Ce dernier a dénoncé avec fermeté ce qu’il qualifie de « mauvaise foi » de certains observateurs et courants d’opinion qui affirment que Fulgence Muteba, archevêque de Lubumbashi et président de la CENCO, condamnerait pour la première fois l’insécurité persistante dans l’Est de la République démocratique du Congo.
Selon Mgr Donatien Nshole, cette lecture est non seulement erronée, mais aussi délibérément trompeuse. Il rappelle que Mgr Fulgence Muteba s’est exprimé à plusieurs reprises, tant individuellement qu’au nom de la CENCO, sur la dégradation continue de la situation sécuritaire dans l’Est du pays, ainsi que sur l’implication présumée de l’armée rwandaise dans l’appui à l’AFC/M23.
« Dire que le président de la CENCO parle aujourd’hui pour la première fois de l’insécurité à l’Est relève d’une manipulation de l’opinion », a insisté Mgr Nshole, soulignant que l’Église catholique congolaise a toujours élevé la voix pour dénoncer les violences, les massacres de civils et les ingérences étrangères.
Le secrétaire général de la CENCO a également rappelé que les prises de position de l’épiscopat congolais sont documentées à travers des communiqués officiels, des homélies, des interviews et des messages pastoraux adressés aussi bien aux autorités nationales qu’à la communauté internationale.
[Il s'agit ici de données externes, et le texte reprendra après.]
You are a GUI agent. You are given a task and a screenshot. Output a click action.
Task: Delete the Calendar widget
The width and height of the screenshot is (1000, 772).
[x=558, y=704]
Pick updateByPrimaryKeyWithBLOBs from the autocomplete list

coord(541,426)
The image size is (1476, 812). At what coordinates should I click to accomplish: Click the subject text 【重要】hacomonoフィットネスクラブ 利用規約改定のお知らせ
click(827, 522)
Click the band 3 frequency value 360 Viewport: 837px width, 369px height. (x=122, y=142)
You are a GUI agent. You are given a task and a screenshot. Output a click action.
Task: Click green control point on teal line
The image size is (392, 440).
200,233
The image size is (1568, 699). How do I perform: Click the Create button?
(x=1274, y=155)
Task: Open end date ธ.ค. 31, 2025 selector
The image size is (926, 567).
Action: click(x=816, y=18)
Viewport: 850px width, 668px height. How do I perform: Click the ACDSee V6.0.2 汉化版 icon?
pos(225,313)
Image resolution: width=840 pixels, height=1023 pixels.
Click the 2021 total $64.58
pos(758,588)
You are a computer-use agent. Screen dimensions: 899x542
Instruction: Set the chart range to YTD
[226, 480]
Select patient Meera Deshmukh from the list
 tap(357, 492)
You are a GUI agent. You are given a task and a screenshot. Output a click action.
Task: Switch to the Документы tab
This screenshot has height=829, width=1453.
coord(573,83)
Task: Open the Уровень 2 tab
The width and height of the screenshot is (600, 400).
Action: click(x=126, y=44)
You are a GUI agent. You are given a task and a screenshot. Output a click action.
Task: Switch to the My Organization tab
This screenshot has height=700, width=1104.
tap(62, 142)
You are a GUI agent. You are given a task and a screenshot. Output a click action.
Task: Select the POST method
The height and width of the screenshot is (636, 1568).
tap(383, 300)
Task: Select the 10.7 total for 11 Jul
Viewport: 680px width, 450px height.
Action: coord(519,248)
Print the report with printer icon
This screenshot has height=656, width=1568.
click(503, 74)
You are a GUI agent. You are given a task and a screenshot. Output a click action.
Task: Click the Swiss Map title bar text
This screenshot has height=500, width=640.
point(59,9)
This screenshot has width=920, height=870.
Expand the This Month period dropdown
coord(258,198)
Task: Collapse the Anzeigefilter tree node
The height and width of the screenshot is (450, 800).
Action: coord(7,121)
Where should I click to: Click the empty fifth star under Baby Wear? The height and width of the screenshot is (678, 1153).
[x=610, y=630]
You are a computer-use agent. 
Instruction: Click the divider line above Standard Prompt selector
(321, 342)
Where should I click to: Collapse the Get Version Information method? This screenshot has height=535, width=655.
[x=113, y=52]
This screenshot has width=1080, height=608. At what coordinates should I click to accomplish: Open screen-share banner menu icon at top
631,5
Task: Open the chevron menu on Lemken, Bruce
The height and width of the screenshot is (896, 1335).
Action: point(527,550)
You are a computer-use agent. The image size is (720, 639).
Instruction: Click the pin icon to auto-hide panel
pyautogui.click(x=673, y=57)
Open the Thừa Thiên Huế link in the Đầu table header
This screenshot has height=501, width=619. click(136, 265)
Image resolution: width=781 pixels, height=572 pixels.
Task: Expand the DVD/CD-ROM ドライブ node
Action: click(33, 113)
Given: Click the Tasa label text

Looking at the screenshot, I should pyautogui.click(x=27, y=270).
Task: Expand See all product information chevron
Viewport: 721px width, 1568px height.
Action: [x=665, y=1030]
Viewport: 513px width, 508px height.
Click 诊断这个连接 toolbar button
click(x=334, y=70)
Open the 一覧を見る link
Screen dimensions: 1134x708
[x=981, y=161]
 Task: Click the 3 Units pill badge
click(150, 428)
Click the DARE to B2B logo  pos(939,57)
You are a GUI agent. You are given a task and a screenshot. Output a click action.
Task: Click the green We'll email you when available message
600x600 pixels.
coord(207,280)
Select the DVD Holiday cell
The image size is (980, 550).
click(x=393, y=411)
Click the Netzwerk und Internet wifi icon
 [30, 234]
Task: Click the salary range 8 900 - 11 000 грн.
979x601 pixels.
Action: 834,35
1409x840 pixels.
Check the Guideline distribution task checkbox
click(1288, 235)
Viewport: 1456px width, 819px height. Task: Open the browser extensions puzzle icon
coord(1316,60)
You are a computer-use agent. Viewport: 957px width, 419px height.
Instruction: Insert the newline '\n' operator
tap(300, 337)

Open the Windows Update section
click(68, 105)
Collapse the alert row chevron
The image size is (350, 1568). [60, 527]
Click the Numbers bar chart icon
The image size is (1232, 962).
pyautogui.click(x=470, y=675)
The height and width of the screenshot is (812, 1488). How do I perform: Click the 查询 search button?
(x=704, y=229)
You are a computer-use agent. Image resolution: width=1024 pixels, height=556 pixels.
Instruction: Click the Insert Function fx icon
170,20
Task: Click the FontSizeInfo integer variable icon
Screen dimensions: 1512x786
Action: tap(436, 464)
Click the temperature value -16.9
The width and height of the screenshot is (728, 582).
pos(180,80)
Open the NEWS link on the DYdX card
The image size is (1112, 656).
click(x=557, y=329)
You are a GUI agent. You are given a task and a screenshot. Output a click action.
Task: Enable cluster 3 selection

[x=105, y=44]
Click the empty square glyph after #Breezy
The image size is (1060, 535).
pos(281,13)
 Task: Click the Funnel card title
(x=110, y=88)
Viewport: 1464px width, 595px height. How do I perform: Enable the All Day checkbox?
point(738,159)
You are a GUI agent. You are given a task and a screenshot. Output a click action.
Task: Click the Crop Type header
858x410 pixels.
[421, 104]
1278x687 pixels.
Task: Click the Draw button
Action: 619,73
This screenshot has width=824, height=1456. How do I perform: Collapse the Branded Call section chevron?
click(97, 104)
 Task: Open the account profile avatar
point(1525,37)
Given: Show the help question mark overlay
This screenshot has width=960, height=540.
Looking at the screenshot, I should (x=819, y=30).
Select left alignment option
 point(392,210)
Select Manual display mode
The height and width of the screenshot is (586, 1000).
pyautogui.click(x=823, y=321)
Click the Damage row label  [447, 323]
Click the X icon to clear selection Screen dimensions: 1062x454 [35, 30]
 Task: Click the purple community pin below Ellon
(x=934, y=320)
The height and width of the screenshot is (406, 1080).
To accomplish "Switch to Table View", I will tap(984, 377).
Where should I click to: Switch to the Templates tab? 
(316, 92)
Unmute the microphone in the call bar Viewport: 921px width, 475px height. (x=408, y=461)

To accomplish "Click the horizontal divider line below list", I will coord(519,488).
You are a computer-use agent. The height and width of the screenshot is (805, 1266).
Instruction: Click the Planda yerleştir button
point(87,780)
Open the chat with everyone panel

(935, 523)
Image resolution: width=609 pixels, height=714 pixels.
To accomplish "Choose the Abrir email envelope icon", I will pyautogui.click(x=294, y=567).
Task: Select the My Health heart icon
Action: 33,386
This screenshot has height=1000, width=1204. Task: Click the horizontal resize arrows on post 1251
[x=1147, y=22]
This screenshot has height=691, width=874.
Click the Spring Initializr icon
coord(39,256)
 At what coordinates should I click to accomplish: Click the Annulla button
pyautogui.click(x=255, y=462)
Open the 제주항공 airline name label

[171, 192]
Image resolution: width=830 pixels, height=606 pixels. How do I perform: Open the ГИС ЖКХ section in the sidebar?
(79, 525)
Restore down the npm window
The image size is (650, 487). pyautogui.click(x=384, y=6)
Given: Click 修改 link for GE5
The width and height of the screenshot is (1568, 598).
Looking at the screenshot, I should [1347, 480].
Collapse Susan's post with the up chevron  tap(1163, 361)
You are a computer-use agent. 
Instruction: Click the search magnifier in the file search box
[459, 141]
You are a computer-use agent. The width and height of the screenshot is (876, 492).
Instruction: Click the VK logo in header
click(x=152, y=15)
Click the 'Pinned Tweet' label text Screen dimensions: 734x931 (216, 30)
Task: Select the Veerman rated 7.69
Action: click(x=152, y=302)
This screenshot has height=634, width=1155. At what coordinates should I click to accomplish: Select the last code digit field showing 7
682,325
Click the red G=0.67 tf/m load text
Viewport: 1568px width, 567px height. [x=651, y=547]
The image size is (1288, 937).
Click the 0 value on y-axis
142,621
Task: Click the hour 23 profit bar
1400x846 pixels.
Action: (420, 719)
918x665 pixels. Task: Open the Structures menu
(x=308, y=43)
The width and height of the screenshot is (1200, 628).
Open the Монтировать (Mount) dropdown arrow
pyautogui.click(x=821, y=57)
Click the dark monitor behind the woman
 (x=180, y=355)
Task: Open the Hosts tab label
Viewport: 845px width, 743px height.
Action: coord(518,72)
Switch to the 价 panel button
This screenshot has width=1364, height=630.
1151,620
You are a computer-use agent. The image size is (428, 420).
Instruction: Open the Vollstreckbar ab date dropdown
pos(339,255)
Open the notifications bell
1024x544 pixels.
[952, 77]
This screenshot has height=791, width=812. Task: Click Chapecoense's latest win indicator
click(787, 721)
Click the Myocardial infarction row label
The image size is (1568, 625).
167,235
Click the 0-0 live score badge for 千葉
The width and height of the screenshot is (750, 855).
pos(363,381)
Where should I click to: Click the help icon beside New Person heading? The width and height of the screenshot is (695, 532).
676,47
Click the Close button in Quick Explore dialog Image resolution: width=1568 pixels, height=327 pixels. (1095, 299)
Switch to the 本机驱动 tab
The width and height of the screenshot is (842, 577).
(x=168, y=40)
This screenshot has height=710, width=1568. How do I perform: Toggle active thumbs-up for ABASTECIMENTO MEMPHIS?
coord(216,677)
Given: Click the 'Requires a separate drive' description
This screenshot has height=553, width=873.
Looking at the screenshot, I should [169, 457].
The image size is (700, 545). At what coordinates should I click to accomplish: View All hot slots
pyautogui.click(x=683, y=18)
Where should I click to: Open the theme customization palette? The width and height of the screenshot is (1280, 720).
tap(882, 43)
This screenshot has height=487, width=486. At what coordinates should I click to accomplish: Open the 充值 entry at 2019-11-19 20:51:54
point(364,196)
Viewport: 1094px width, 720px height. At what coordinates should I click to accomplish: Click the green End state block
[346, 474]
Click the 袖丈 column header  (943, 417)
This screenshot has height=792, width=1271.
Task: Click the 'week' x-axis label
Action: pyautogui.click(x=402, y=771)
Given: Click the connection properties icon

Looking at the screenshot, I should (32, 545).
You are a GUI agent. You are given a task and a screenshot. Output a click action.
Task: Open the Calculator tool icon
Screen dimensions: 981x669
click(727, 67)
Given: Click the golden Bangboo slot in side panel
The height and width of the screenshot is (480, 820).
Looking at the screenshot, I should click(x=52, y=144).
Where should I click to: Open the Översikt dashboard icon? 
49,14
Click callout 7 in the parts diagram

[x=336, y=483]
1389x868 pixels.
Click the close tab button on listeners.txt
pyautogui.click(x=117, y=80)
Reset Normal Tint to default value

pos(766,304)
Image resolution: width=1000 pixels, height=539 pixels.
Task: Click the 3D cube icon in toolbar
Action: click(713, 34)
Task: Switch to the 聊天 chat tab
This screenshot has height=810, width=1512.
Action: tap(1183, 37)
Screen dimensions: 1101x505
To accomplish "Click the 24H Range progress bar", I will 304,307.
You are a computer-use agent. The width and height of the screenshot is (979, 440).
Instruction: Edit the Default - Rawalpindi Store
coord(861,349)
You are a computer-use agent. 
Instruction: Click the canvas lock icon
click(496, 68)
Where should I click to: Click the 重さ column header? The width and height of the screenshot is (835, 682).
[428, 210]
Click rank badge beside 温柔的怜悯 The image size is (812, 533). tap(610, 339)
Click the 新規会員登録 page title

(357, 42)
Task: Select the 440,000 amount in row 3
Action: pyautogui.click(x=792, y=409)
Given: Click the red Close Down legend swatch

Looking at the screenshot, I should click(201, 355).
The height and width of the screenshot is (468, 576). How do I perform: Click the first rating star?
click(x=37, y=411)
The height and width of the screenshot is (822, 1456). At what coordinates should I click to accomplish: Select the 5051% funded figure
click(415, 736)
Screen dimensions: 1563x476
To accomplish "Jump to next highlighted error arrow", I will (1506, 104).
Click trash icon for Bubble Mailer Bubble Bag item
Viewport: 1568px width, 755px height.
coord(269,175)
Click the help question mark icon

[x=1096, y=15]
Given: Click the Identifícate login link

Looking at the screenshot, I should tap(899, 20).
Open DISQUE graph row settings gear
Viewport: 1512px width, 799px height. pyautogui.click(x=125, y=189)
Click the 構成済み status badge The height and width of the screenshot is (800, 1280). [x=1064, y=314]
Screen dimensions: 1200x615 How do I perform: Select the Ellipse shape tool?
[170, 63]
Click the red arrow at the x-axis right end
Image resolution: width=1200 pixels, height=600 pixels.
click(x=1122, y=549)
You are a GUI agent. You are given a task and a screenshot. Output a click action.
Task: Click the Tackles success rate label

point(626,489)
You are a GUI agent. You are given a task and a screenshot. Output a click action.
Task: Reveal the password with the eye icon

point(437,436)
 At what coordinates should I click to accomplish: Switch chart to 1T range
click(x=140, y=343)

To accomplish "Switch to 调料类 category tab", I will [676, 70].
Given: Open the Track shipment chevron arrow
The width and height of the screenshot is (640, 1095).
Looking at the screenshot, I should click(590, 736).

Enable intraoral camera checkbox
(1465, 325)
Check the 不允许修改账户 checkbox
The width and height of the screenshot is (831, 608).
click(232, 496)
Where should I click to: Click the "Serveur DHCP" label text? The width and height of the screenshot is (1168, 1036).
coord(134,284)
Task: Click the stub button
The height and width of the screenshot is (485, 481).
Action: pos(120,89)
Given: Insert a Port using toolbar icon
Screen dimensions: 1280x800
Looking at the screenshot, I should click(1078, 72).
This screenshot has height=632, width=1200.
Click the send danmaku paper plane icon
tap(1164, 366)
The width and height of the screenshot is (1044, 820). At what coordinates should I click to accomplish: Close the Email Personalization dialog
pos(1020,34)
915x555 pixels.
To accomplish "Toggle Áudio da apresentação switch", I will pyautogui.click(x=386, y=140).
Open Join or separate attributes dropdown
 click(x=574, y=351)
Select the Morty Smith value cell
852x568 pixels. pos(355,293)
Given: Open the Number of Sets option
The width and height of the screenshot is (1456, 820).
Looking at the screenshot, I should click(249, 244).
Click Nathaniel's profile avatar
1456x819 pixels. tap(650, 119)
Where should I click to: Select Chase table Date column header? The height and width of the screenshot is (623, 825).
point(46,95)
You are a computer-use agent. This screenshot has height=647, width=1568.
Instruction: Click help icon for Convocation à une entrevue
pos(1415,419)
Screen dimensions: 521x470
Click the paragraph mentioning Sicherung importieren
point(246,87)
Ces interventions visent, selon lui, à interpeller les consciences, promouvoir la paix et défendre la souveraineté nationale.
Dans un contexte marqué par la poursuite des combats et l’aggravation de la crise humanitaire à l’Est du pays, Mgr Donatien Nshole appelle enfin à une lecture honnête et responsable des déclarations de l’Église, loin des raccourcis médiatiques et des interprétations politisées.